La proposición suena tentadora pero ella, de pronto, lo tiene claro. Recoge su bolso y se va. Y camina, esta vez sí, sonriente por las calles de esa Nashville nocturna llena de viandantes y derrotas, de luces y estrellatos que se han quedado en la cuneta. Ya sabe cuál es su destino –el destino que realmente importa- y dónde le espera.

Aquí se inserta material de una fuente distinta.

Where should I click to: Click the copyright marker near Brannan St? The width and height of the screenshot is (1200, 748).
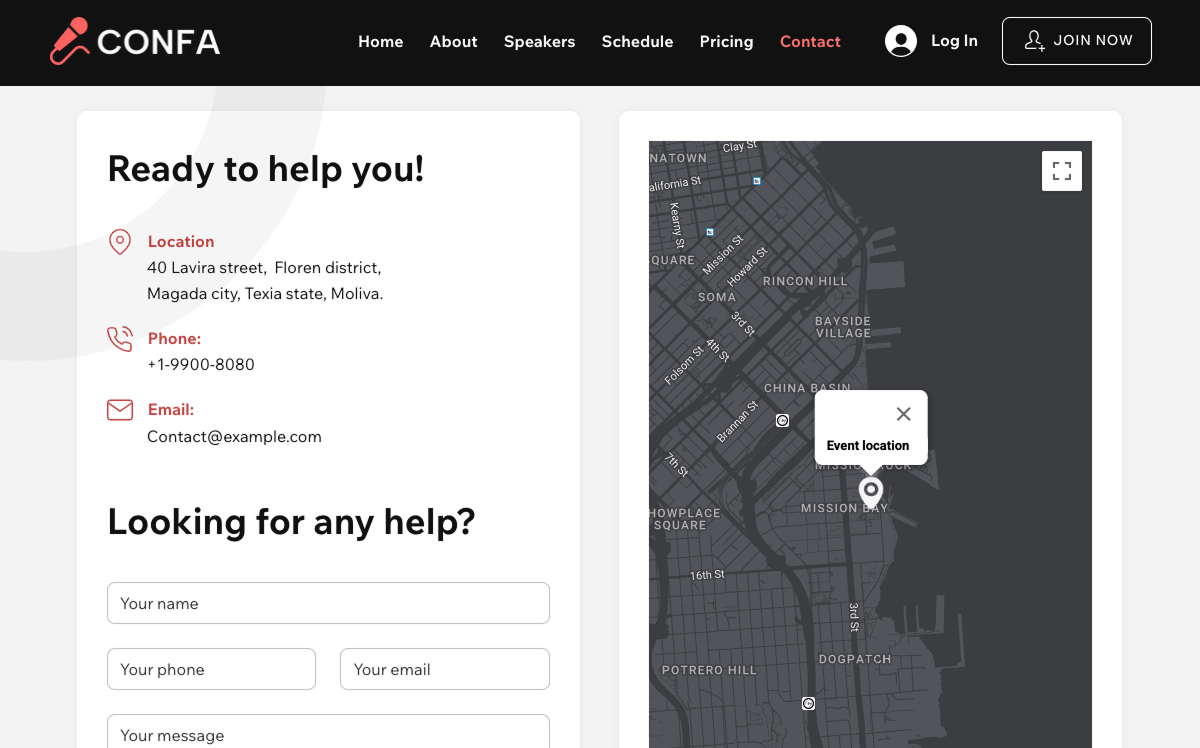click(783, 421)
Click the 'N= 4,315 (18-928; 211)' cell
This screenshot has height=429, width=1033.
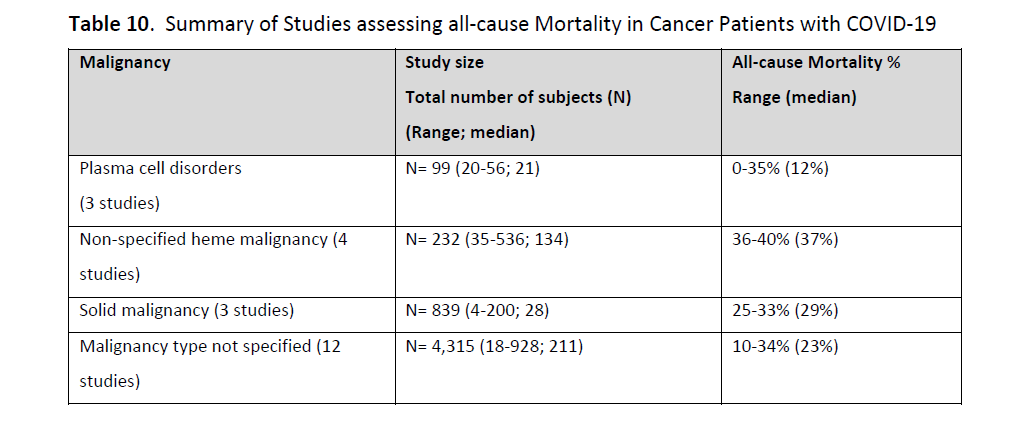pos(494,346)
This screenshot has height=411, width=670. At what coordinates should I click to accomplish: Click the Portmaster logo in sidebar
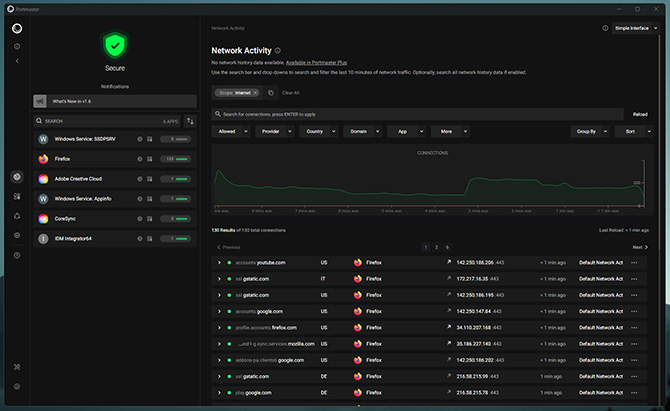[17, 29]
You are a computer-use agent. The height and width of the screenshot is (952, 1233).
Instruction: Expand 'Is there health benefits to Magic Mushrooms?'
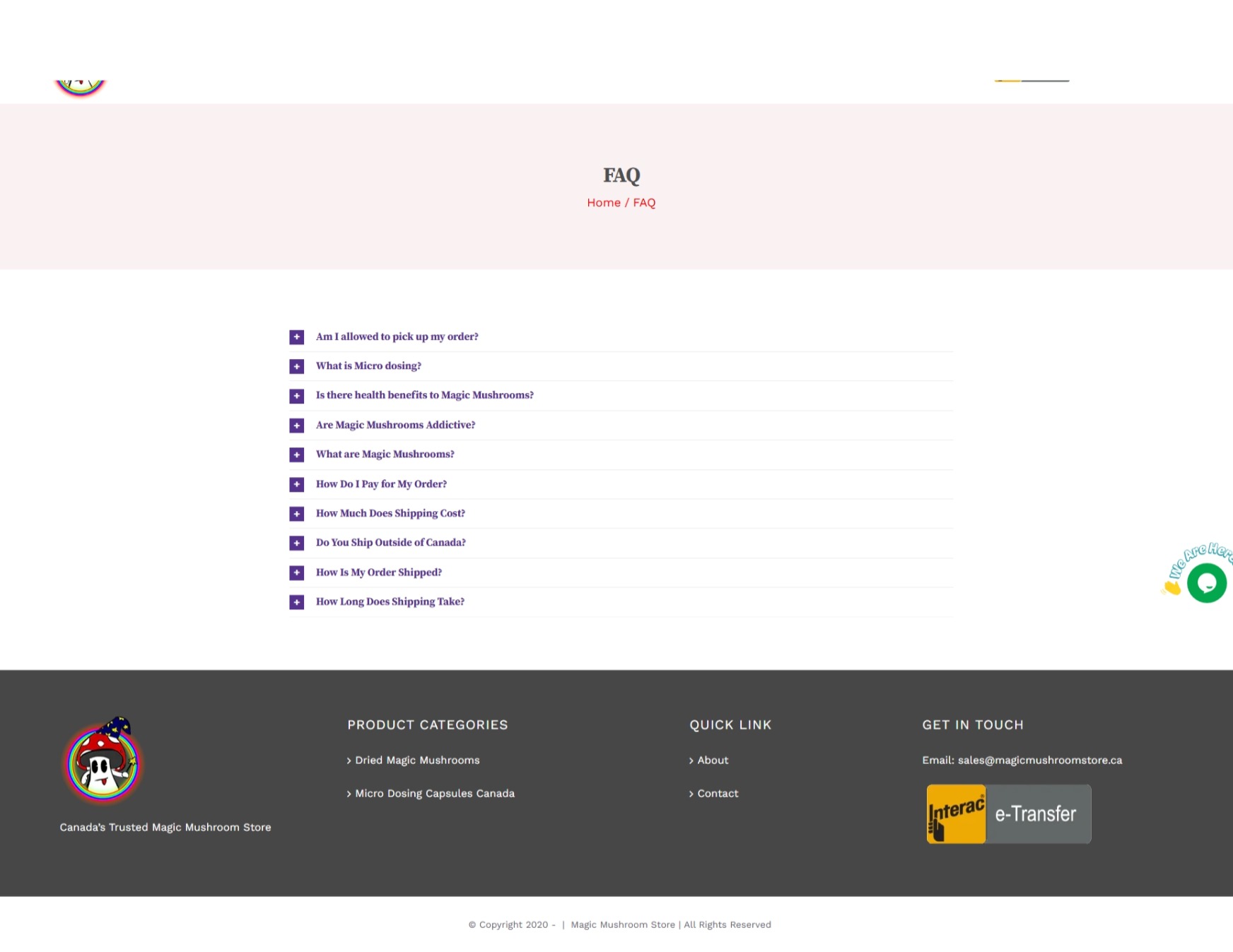tap(424, 395)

Algo parecido sucede en New Orleans, porque la ciudad entera es un enorme escenario cuyas calles rebosan de músicos buscando una oportunidad. Pocos la consiguen y muchos menos sobreviven. Quizás me crucé con Rose Lynn en alguna acera mientras paseaba por la ciudad, y nos miramos fugazmente. También por aquí caminan a la deriva rosas escocesas como ella. La dificultad para entrar en esa ruleta de la suerte que es el mundo discográfico y salir con éxito de él es enorme. Pero no hay un lugar en todo el planeta donde se viva la música como lo hacen aquí.
Cuando uno camina por sus calles se ve envuelto en todo tipo de acordes, historias por contar, otras que ya han sido contadas y una emoción contenida por la lucha que libran esas personas tan especiales que son los músicos. Hay días que sólo son el ladrido de una lluvia cansada. Muchos tendrán que volver a su casa con la maleta y el bolsillo vacíos, o tomarán un camino distinto que los aleje del sueño. Del gran sueño. Otros pocos elegidos se subirán a un escenario, un foco los iluminará y una muchedumbre vibrará bajo el influjo de su arte. Pero el espíritu de New Orleans los acunará siempre. Y la música -cualquier tipo de música- nunca dejará de sonar.